Segment Start: Provided information

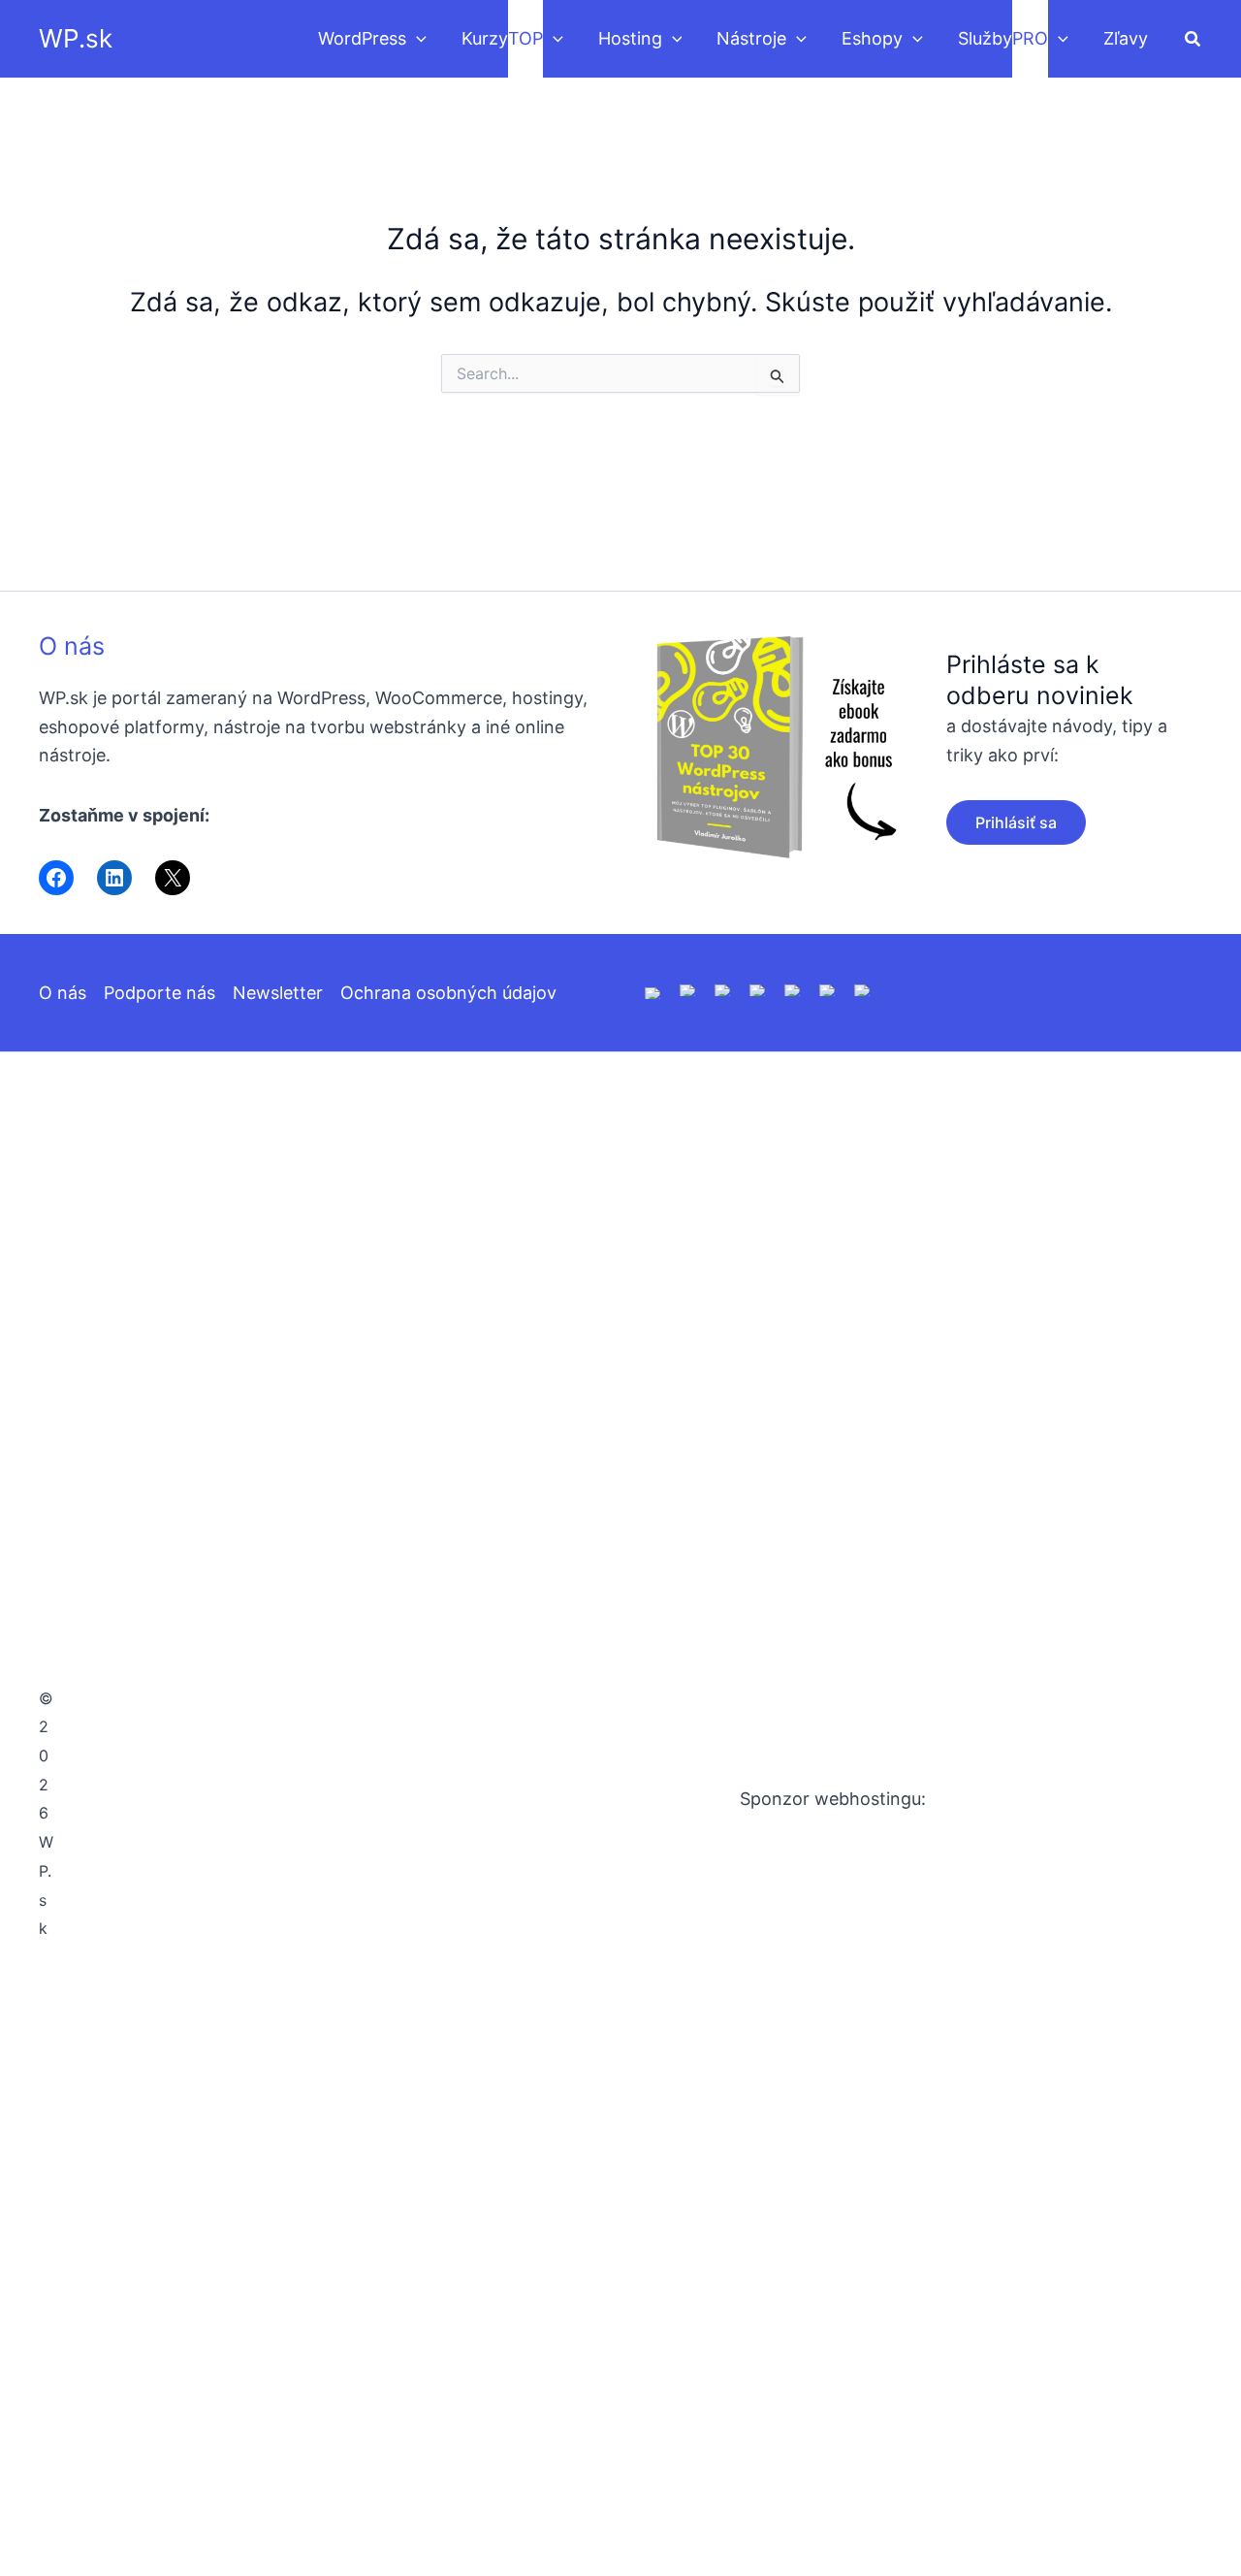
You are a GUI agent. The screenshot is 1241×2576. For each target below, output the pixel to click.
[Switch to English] (653, 992)
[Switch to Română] (758, 989)
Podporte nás (159, 992)
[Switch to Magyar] (793, 989)
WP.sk (75, 38)
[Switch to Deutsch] (688, 989)
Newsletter (278, 992)
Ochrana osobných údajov (448, 992)
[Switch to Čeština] (828, 989)
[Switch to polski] (723, 989)
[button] (416, 39)
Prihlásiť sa (1016, 822)
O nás (72, 645)
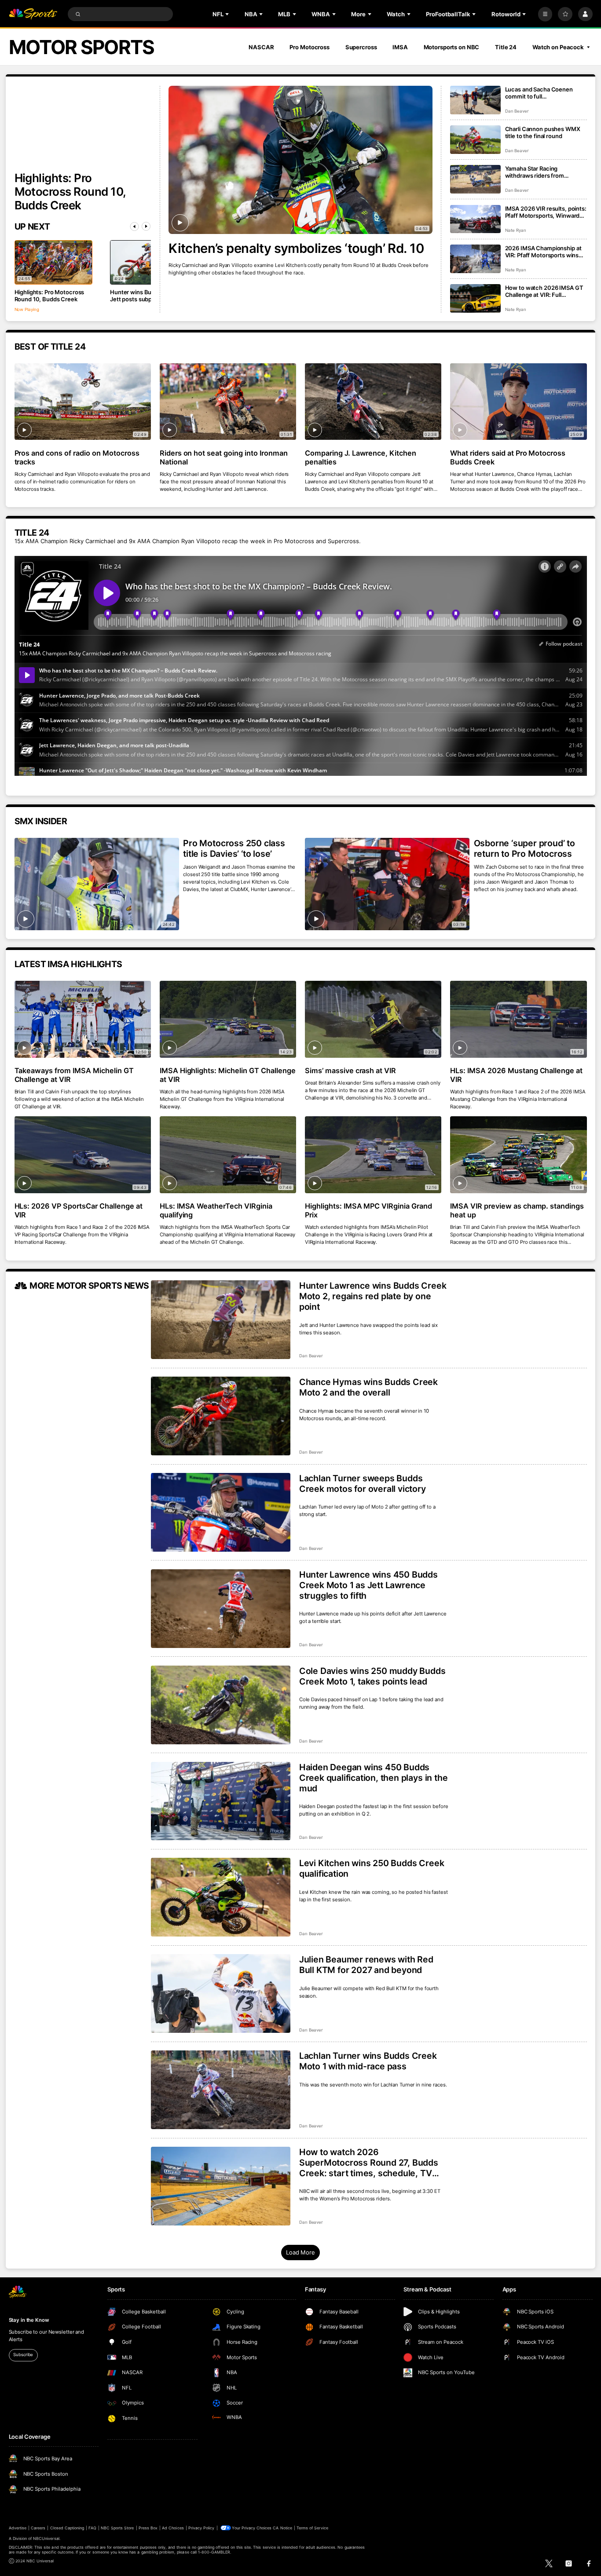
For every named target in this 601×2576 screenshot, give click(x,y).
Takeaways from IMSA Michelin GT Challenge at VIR (74, 1075)
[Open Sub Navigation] (228, 14)
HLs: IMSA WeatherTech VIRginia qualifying (216, 1210)
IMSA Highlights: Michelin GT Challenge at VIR (228, 1075)
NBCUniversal (46, 2538)
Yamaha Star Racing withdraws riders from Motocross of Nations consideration (534, 172)
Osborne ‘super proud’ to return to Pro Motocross (524, 848)
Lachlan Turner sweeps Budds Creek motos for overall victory (362, 1483)
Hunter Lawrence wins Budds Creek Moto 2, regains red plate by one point (373, 1296)
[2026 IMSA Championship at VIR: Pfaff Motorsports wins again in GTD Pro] (475, 259)
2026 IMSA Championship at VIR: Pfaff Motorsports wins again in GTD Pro (543, 252)
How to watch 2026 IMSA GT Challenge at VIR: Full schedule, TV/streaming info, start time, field (544, 291)
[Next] (146, 226)
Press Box (148, 2527)
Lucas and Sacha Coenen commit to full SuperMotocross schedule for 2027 (545, 93)
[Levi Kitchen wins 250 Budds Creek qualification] (220, 1897)
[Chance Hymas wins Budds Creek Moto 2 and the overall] (220, 1416)
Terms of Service (312, 2527)
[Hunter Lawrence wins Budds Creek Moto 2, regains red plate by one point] (220, 1319)
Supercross (361, 47)
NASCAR (261, 47)
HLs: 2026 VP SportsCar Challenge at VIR (79, 1210)
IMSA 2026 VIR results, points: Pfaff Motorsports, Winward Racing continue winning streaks (545, 212)
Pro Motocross (309, 47)
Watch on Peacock (558, 47)
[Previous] (134, 226)
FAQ (92, 2527)
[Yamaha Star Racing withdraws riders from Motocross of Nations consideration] (475, 179)
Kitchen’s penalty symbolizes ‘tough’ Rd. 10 (296, 248)
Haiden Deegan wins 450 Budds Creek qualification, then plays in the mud (373, 1778)
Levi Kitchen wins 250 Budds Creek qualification (371, 1868)
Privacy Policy (201, 2527)
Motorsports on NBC (452, 47)
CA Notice (282, 2527)
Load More (300, 2252)
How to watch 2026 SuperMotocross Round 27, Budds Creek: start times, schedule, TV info (368, 2162)
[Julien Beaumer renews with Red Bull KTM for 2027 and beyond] (220, 1993)
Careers (38, 2527)
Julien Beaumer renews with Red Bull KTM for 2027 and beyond (366, 1964)
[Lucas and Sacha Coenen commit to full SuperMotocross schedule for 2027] (475, 100)
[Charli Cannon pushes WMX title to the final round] (475, 139)
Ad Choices (172, 2527)
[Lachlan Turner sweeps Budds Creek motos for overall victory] (220, 1512)
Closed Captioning (67, 2527)
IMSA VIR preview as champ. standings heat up (517, 1210)
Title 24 (506, 47)
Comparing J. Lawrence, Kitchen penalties (361, 457)
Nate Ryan (516, 230)
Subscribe (23, 2354)
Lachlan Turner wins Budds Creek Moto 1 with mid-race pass (368, 2061)
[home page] (33, 14)
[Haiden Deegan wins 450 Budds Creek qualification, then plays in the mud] (220, 1801)
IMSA (400, 47)
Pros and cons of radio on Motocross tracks (77, 457)
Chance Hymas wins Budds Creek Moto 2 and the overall (368, 1387)
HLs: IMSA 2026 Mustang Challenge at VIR (516, 1075)
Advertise (17, 2527)
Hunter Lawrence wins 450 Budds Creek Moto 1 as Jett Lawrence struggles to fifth (368, 1585)
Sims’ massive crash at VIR (350, 1070)
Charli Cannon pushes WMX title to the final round (542, 132)
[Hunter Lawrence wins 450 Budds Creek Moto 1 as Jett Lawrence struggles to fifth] (220, 1608)
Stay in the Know (29, 2320)
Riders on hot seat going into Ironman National (224, 457)
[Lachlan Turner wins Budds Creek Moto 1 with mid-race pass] (220, 2089)
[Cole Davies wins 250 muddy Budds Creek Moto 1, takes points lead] (220, 1705)
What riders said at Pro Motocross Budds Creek (507, 457)
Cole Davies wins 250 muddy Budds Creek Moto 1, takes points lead (372, 1676)
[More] (545, 14)
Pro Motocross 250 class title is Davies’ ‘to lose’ (234, 848)
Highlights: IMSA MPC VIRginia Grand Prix (368, 1210)
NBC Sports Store (117, 2527)
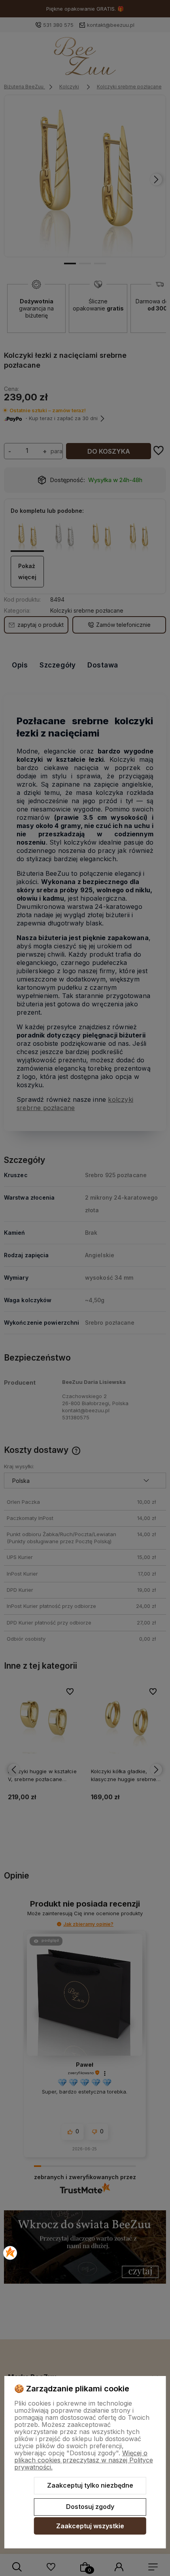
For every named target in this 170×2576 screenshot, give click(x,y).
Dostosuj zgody (90, 2507)
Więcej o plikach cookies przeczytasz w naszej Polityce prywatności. (83, 2460)
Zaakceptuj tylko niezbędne (90, 2485)
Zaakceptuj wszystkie (90, 2526)
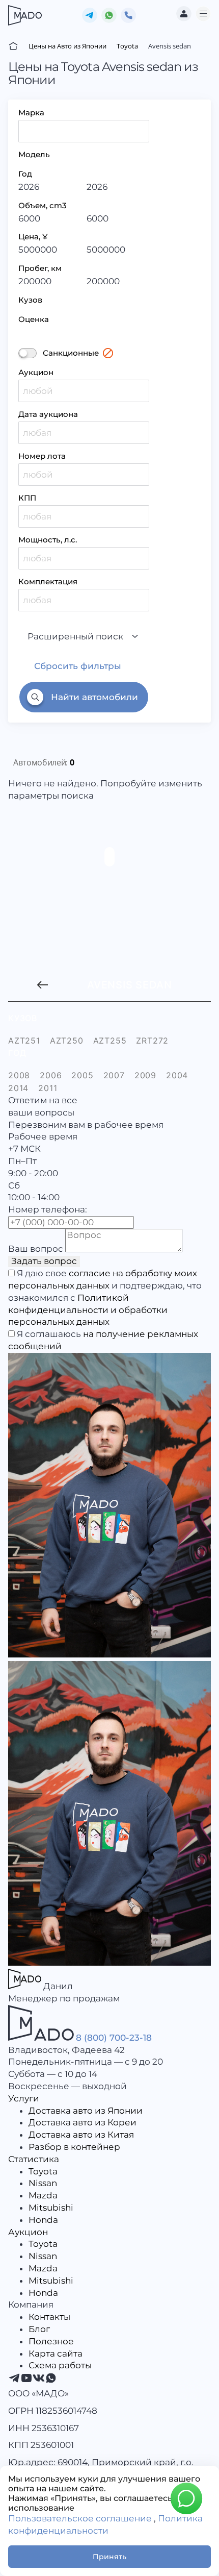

Segment End: Provided information

-- Brief --
Start with the line above that contains "consideration (534, 172)" and end with the line that contains "[Levi Kitchen wins". Write out those lines exactly, and only those.

-- Your solution --
Yamaha Star Racing withdraws riders from Motocross of Nations consideration (534, 172)
Osborne ‘super proud’ to return to Pro Motocross (524, 848)
Lachlan Turner sweeps Budds Creek motos for overall victory (362, 1483)
Hunter Lawrence wins Budds Creek Moto 2, regains red plate by one point (373, 1296)
[2026 IMSA Championship at VIR: Pfaff Motorsports wins again in GTD Pro] (475, 259)
2026 IMSA Championship at VIR: Pfaff Motorsports wins again in GTD Pro (543, 252)
How to watch 2026 IMSA GT Challenge at VIR: Full schedule, TV/streaming info, start time, field (544, 291)
[Next] (146, 226)
Press Box (148, 2527)
Lucas and Sacha Coenen commit to full SuperMotocross schedule for 2027 (545, 93)
[Levi Kitchen wins 250 Budds Creek qualification] (220, 1897)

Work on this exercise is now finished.